*** Block opens ***

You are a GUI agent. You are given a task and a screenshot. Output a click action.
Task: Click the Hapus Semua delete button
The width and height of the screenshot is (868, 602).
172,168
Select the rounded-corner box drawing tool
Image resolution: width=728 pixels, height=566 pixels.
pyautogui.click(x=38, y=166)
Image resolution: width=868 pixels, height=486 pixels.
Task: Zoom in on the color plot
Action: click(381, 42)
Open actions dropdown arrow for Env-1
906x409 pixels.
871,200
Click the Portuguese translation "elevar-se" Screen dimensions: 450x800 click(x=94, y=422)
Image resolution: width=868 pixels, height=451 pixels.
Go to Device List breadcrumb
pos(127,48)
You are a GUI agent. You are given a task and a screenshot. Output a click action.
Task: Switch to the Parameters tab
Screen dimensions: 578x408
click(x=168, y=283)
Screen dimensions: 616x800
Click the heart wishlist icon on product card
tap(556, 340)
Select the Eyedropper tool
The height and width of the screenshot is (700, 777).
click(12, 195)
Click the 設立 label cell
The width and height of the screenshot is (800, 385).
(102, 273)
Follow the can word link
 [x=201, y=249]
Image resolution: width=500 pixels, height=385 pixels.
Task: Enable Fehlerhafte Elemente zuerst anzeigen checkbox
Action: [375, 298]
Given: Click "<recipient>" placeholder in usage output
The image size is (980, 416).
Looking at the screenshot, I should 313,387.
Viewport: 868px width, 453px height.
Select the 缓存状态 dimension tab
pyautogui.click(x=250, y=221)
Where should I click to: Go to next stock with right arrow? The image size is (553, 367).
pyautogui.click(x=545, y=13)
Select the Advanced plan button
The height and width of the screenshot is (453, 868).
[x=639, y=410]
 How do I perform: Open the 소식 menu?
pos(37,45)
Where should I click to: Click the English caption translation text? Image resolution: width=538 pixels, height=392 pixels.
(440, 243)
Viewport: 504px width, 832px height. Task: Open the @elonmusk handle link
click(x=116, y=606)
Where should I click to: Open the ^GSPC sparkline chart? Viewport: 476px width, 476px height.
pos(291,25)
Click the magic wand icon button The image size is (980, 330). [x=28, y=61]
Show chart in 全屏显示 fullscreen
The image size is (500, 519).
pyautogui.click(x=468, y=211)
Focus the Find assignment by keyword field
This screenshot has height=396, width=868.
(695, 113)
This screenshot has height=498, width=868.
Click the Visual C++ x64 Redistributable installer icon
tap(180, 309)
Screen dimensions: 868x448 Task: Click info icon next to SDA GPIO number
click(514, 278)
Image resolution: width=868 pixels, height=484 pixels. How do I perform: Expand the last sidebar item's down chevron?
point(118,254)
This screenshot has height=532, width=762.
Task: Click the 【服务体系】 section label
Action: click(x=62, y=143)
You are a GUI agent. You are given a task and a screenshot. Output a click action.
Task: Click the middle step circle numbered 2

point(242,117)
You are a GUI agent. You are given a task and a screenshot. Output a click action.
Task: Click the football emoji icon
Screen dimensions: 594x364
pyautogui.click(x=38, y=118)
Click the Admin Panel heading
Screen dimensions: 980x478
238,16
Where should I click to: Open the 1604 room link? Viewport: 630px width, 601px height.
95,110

*** Block closes ***

(EXERCISE DIRECTIONS) Word for word, transcribe all of the entries shown above.

(OUTPUT OF THE TASK)
You are a GUI agent. You are given a task and a screenshot. Output a click action.
Task: Click the Hapus Semua delete button
The width and height of the screenshot is (868, 602).
172,168
Select the rounded-corner box drawing tool
Image resolution: width=728 pixels, height=566 pixels.
pyautogui.click(x=38, y=166)
Image resolution: width=868 pixels, height=486 pixels.
Task: Zoom in on the color plot
Action: click(381, 42)
Open actions dropdown arrow for Env-1
906x409 pixels.
871,200
Click the Portuguese translation "elevar-se" Screen dimensions: 450x800 click(x=94, y=422)
Image resolution: width=868 pixels, height=451 pixels.
Go to Device List breadcrumb
pos(127,48)
You are a GUI agent. You are given a task and a screenshot. Output a click action.
Task: Switch to the Parameters tab
Screen dimensions: 578x408
click(x=168, y=283)
Screen dimensions: 616x800
Click the heart wishlist icon on product card
tap(556, 340)
Select the Eyedropper tool
The height and width of the screenshot is (700, 777).
click(12, 195)
Click the 設立 label cell
The width and height of the screenshot is (800, 385).
(102, 273)
Follow the can word link
 [x=201, y=249]
Image resolution: width=500 pixels, height=385 pixels.
Task: Enable Fehlerhafte Elemente zuerst anzeigen checkbox
Action: [375, 298]
Given: Click "<recipient>" placeholder in usage output
The image size is (980, 416).
Looking at the screenshot, I should 313,387.
Viewport: 868px width, 453px height.
Select the 缓存状态 dimension tab
pyautogui.click(x=250, y=221)
Where should I click to: Go to next stock with right arrow? The image size is (553, 367).
pyautogui.click(x=545, y=13)
Select the Advanced plan button
The height and width of the screenshot is (453, 868).
[x=639, y=410]
 How do I perform: Open the 소식 menu?
pos(37,45)
Where should I click to: Click the English caption translation text? Image resolution: width=538 pixels, height=392 pixels.
(440, 243)
Viewport: 504px width, 832px height. Task: Open the @elonmusk handle link
click(x=116, y=606)
Where should I click to: Open the ^GSPC sparkline chart? Viewport: 476px width, 476px height.
pos(291,25)
Click the magic wand icon button The image size is (980, 330). [x=28, y=61]
Show chart in 全屏显示 fullscreen
The image size is (500, 519).
pyautogui.click(x=468, y=211)
Focus the Find assignment by keyword field
This screenshot has height=396, width=868.
(695, 113)
This screenshot has height=498, width=868.
Click the Visual C++ x64 Redistributable installer icon
tap(180, 309)
Screen dimensions: 868x448 Task: Click info icon next to SDA GPIO number
click(514, 278)
Image resolution: width=868 pixels, height=484 pixels. How do I perform: Expand the last sidebar item's down chevron?
point(118,254)
This screenshot has height=532, width=762.
Task: Click the 【服务体系】 section label
Action: click(x=62, y=143)
You are a GUI agent. You are given a task and a screenshot. Output a click action.
Task: Click the middle step circle numbered 2

point(242,117)
You are a GUI agent. You are given a task and a screenshot. Output a click action.
Task: Click the football emoji icon
Screen dimensions: 594x364
pyautogui.click(x=38, y=118)
Click the Admin Panel heading
Screen dimensions: 980x478
238,16
Where should I click to: Open the 1604 room link? Viewport: 630px width, 601px height.
95,110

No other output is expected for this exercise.